Stored records

▼

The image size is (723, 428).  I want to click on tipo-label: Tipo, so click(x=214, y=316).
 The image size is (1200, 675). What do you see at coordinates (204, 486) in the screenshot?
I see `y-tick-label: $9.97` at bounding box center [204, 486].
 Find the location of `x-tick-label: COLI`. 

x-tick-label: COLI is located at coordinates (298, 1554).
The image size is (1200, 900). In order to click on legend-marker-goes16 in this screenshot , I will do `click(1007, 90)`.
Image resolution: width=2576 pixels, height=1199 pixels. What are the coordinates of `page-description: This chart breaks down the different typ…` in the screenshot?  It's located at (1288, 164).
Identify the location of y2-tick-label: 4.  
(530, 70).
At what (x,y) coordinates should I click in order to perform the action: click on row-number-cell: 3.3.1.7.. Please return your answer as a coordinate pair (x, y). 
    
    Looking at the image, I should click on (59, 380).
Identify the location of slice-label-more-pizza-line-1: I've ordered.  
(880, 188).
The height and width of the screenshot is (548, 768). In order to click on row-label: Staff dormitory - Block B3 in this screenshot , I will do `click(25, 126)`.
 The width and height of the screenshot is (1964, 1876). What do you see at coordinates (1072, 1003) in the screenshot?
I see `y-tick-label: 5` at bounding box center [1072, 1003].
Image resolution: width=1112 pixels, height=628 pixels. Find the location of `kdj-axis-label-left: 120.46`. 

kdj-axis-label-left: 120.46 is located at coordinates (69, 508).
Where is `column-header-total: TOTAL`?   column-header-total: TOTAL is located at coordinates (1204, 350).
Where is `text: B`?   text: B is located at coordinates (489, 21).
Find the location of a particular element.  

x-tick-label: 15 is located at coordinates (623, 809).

▲

▶ _The task_: Pull out every line of the listing above that contains the string "tick", treating uppercase and lowercase as different.

▶ _Exercise response_:
I see `y-tick-label: $9.97` at bounding box center [204, 486].
 Find the location of `x-tick-label: COLI`. 
x-tick-label: COLI is located at coordinates (298, 1554).
Identify the location of y2-tick-label: 4.  
I see `y-tick-label: 5` at bounding box center [1072, 1003].
x-tick-label: 15 is located at coordinates (623, 809).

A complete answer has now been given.